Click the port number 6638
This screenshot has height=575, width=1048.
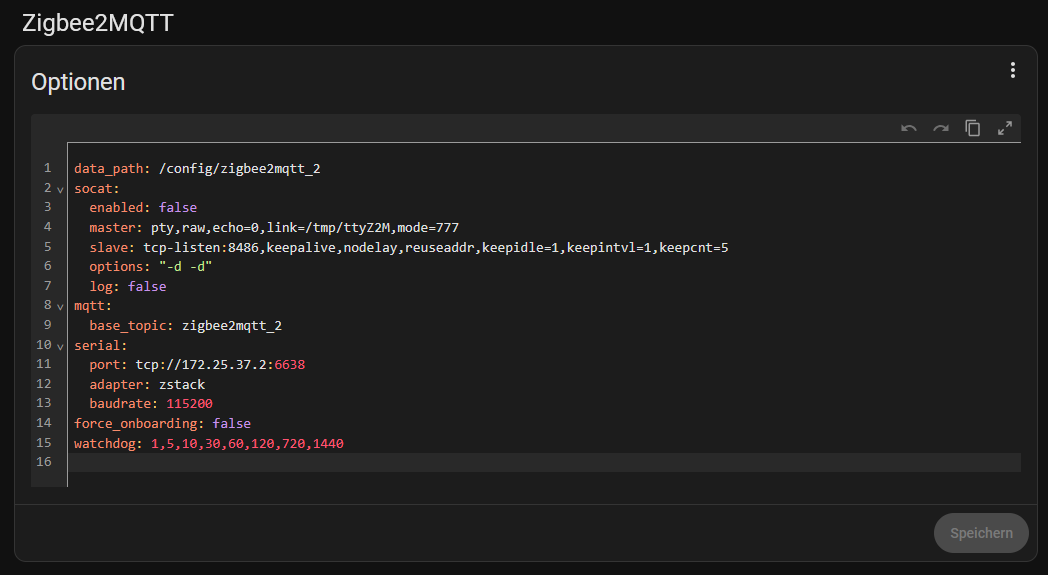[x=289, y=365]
* * *
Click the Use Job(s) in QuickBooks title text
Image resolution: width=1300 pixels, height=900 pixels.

» WHAT THE TASK ASKS
How many of the lines in these entries hold "Click"? Report only the count.

» FINAL ANSWER
2